Le secrétaire sortit. L'Excellence appuya sur un bouton. Un homme au visage strié de rides profondes apparut sur l'écran situé sur une cloison.
– Eh bien, Professeur? Que m'annonce-t-on?
– C'est vrai, Excellence. Cette fracture était ouverte; on voit la jambe verdir d'heure en heure. J'ai tenu à vous le faire savoir. Je crois que vous teniez à la vie de cet homme.

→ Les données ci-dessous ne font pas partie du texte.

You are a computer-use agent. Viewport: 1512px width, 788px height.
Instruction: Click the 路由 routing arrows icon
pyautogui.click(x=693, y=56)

– Si j'y tiens! s'exclama le gros homme en s'approchant de l'écran, mais nous devons tous y tenir! De la vie de Jâ Benal dépendent peut-être les destinées de notre civilisation. Professeur, je vous conjure de mettre tout en oeuvre pour le sauver.
– Je…
– Je sais ce que vous voulez dire. On ne guérit pas de la trichocystie. Eh bien, vous vous trompez. Pardonnez à ma brutalité, mais il faut dire: on n'a encore jamais guéri de la trichocystie. Jâ Benal sera le premier rescapé de cette maladie. Professeur, il le faut. Vous nous avez déjà donné des preuves de génie. Soyez digne de votre passé.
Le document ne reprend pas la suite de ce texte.